TGIF? Allianz Survey on Job Attitudes
Allianz Survey on Job Attitudes
- Sustainability issues do matter when it comes to picking an employer. Just over 47% of respondents say they consider sustainability criteria when selecting an employer. Only a small minority (8.8%) said they were unimportant. Italian respondents are most concerned (68.9%), with American respondents far behind in second place (48.5%); British respondents pay least attention to sustainability (38.2%).
- Our results suggest that employees’ attitudes to work fall under three broad categories. To better gauge the changing nature of job attitudes, we built three personas based on the answers to direct questions about respondents’ decisions in certain work situations: 1) “rationalists” (mainly working for money), 2) “realists” (looking for the meaning of work but not at all costs) and 3) “idealists” (who view work as a way to make the world a better place and improve themselves along the way). The majority of respondents belong to the “realists” category (45.3%). However, almost as many (40.7%) belong to the “rationalists” category. In contrast, only a small proportion (14.0%) can be classified as “idealists”. Age makes a big difference: While 21% of Gen-Z respondents can be counted as “idealists”, the corresponding proportion among Boomers is only 7%. The other generations fall exactly between these poles. But in all generations – including Gen-Z – “rationalists” are more numerous than “idealists” ones.

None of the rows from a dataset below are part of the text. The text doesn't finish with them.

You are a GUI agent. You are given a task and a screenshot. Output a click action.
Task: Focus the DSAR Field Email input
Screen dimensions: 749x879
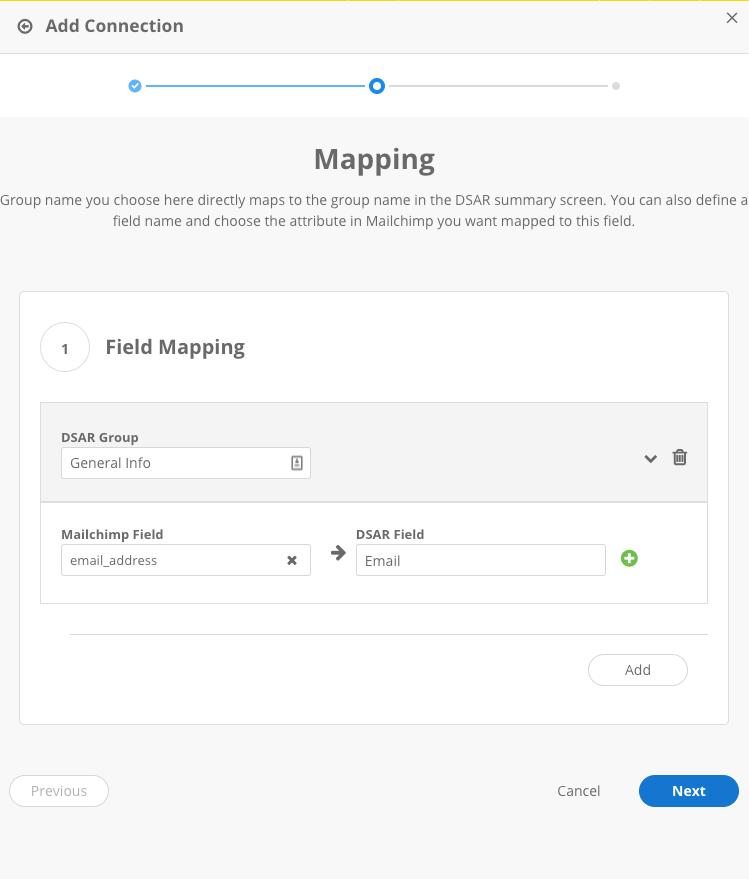click(480, 560)
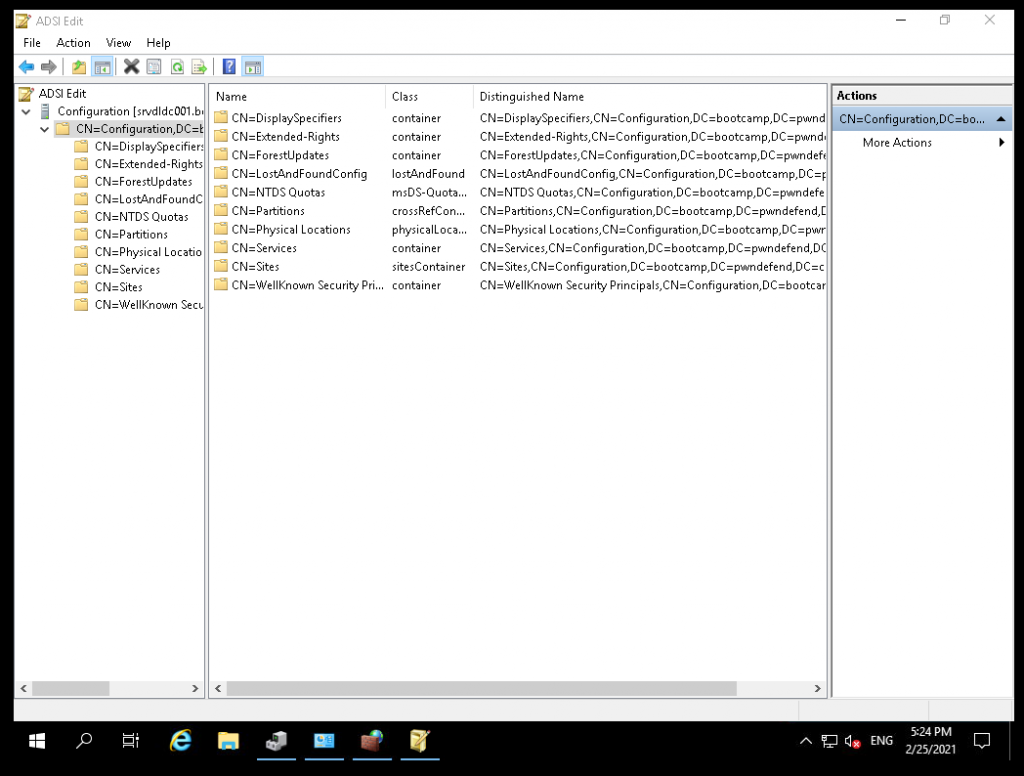
Task: Open Properties using the toolbar icon
Action: point(153,66)
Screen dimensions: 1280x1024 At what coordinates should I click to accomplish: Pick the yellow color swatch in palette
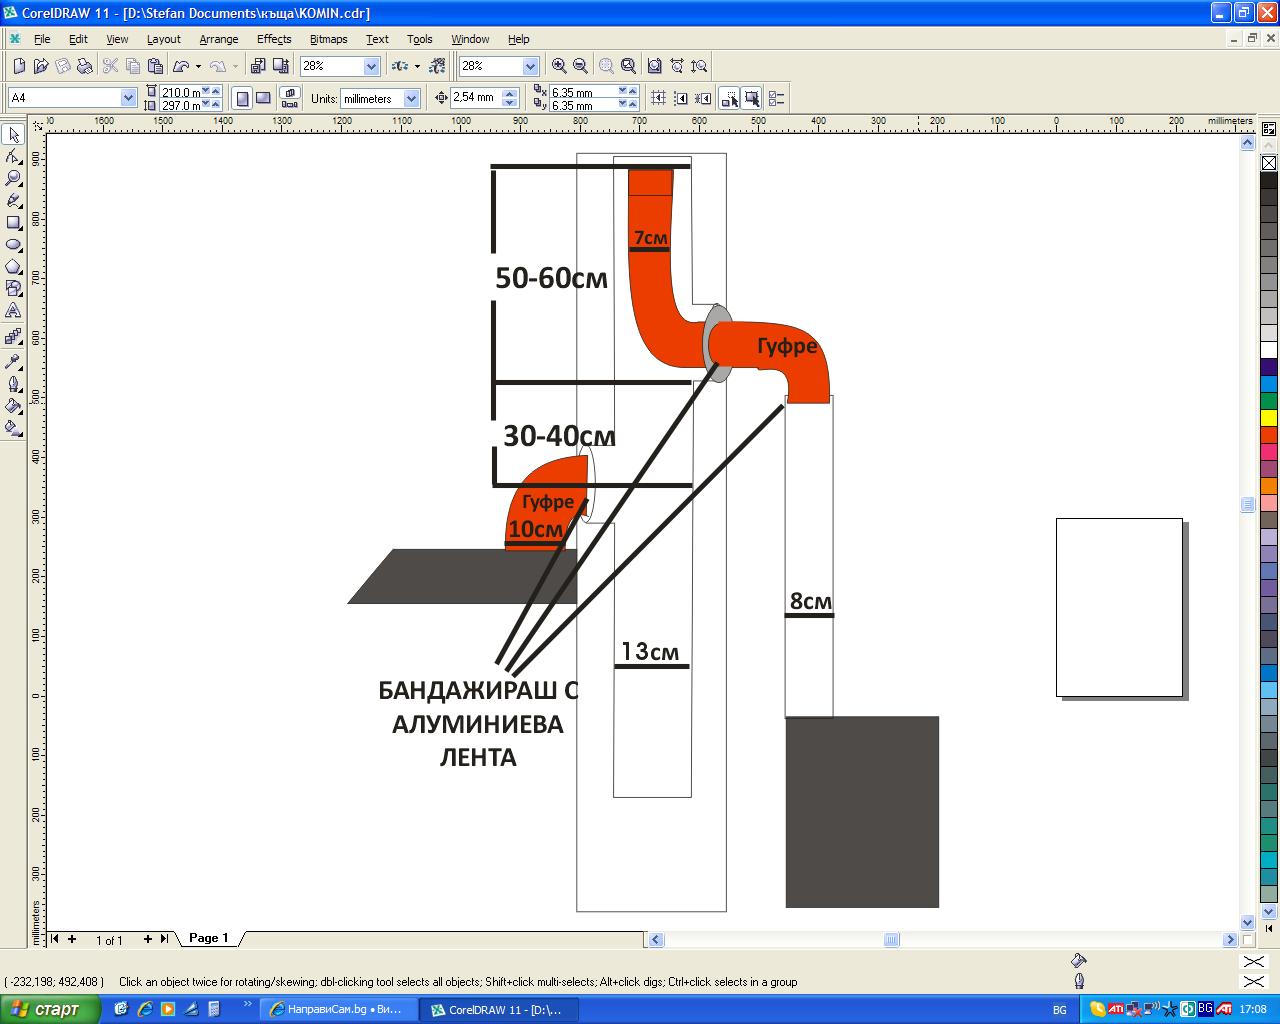click(1268, 418)
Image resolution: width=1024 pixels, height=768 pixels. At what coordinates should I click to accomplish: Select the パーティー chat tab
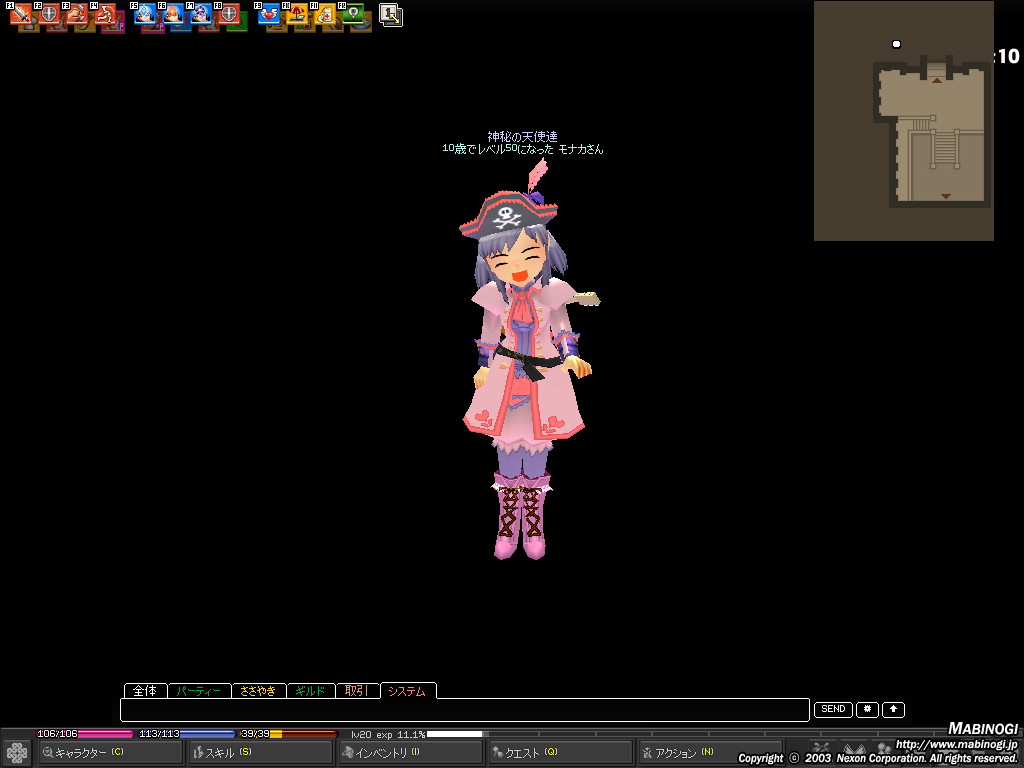coord(199,691)
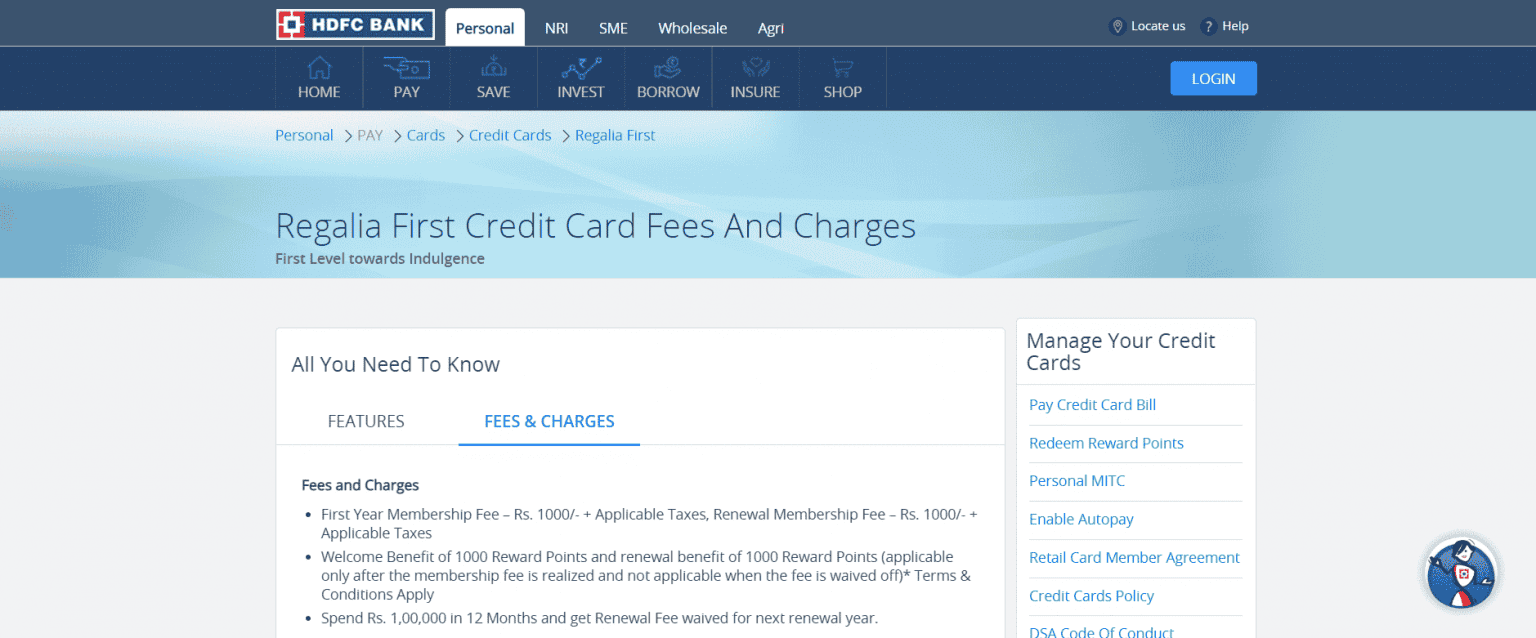
Task: Click the HDFC Bank logo
Action: tap(355, 24)
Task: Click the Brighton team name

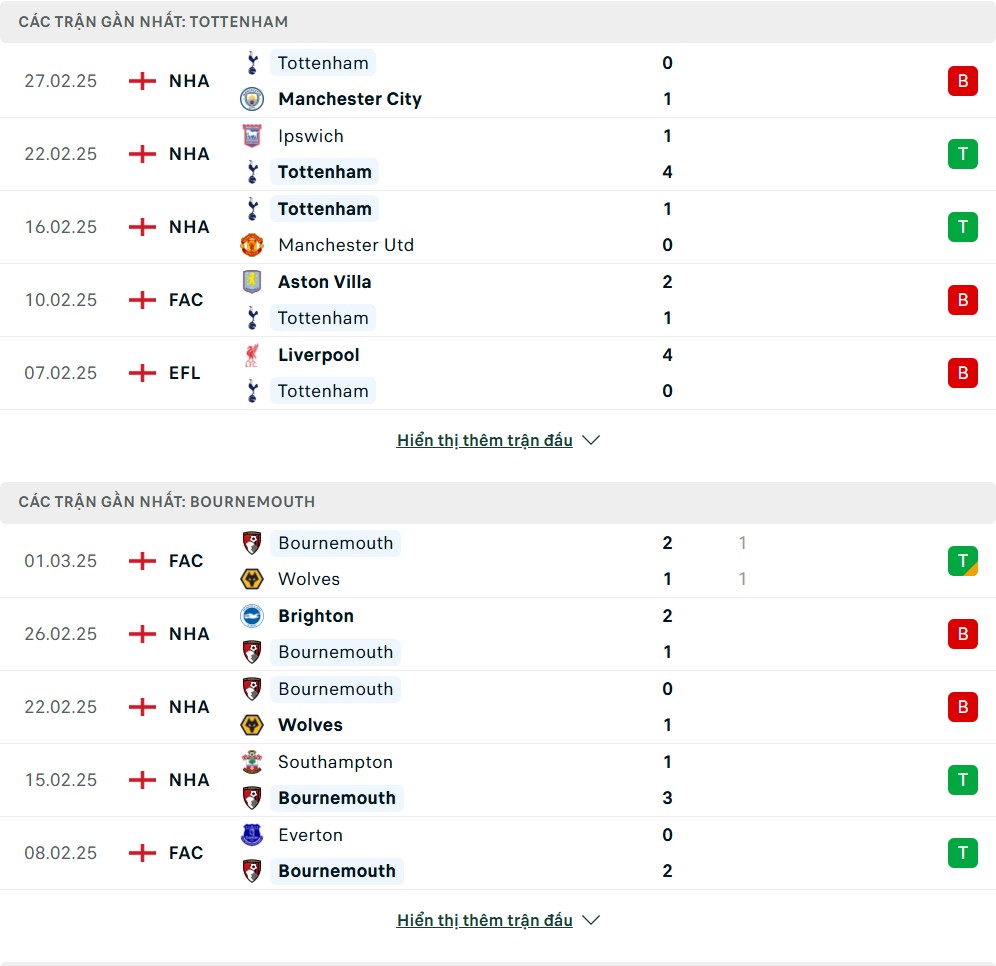Action: (316, 616)
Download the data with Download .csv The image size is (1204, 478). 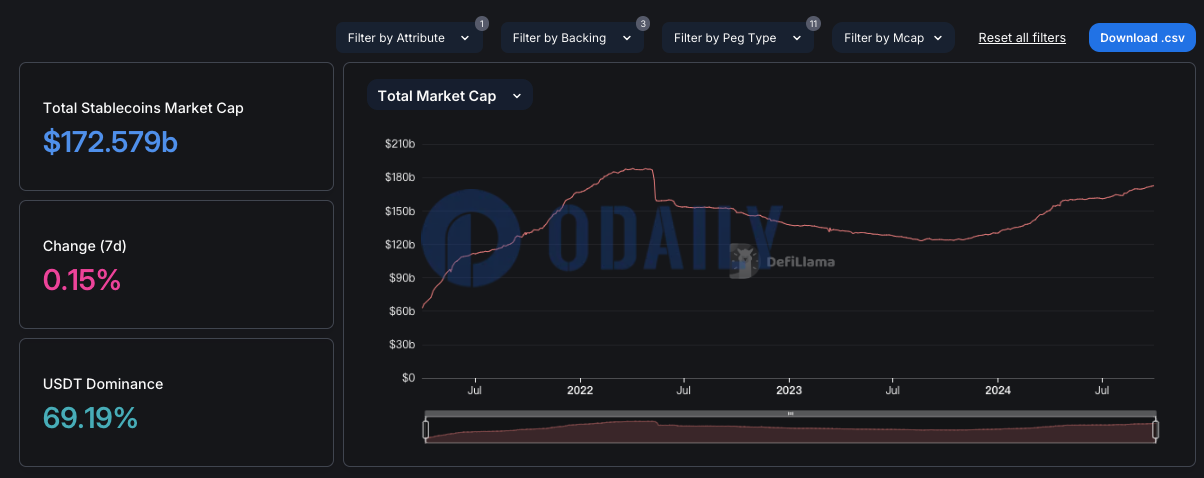pyautogui.click(x=1142, y=38)
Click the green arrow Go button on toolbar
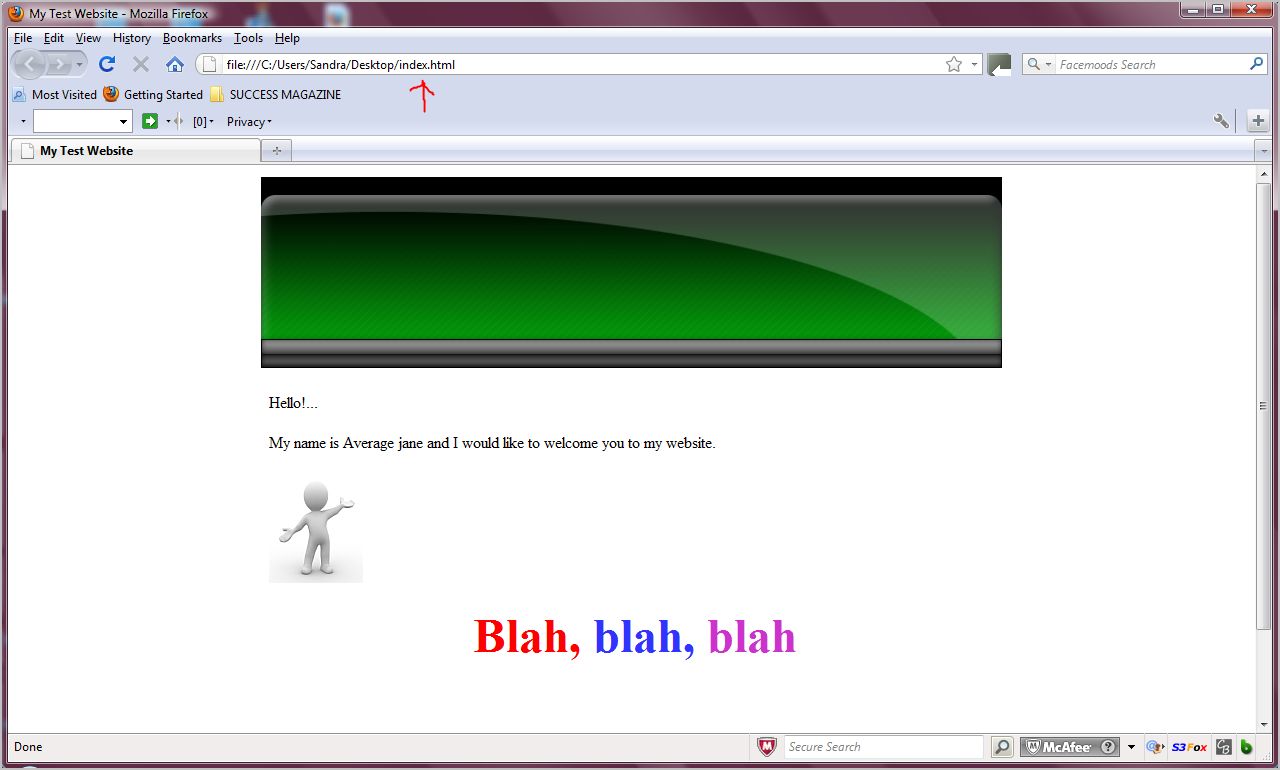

- When it comes to leaving jobs, stress appears as the top factor, especially in the US and UK. But we find signs that Great Resignation has peaked in the two countries. A total of 13.2% of respondents reported they had quit their job in the past 12 months; the figures were significantly higher among British (16.8%) and American respondents (18.2%) than in France (9.7%), Germany (13.0%) and Italy (8.8%). What all five countries have in common, however, is that quit rates fall linearly with age. At least in the US, however, the wave of quitting seems to have already peaked: The rate of those planning to quit in the next 12 months (15.3% overall) is lower than in the past 12 months. This decline is dramatic among the youngest respondents in particular: their quit rate has fallen by 15pp to 22.5%. For workers who already have or plan to quit their jobs, stress (in total 24.8% for those who have already quit and 21.2% for those who plan to), work-life balance (20.4% and 22.6%, respectively) and career opportunities (22.6% and 28.6%, respectively) were the main motivations across all five countries. However, in France, Germany and Italy, career opportunities tend to dominate – especially in the case of those who plan to quit their jobs. In the UK and above all the US, stress is more prominent.
- It is often assumed that different generations have different world views and values. Our study shows that such sweeping generalizations are delusive. The recent crises have not led millennials and Gen-Z to turn en masse towards other goals in their working lives such as purpose or personal development, because the benefits that previous generations enjoyed have turned out to be illusory. Instead the crises have underscored the value of security and stability, the base levels of “Maslow‘s hierarchy of needs” are still the strongest motivation across generations. For companies, this means that they must “deliver” in this respect; otherwise, all higher ambitions risk coming to nothing.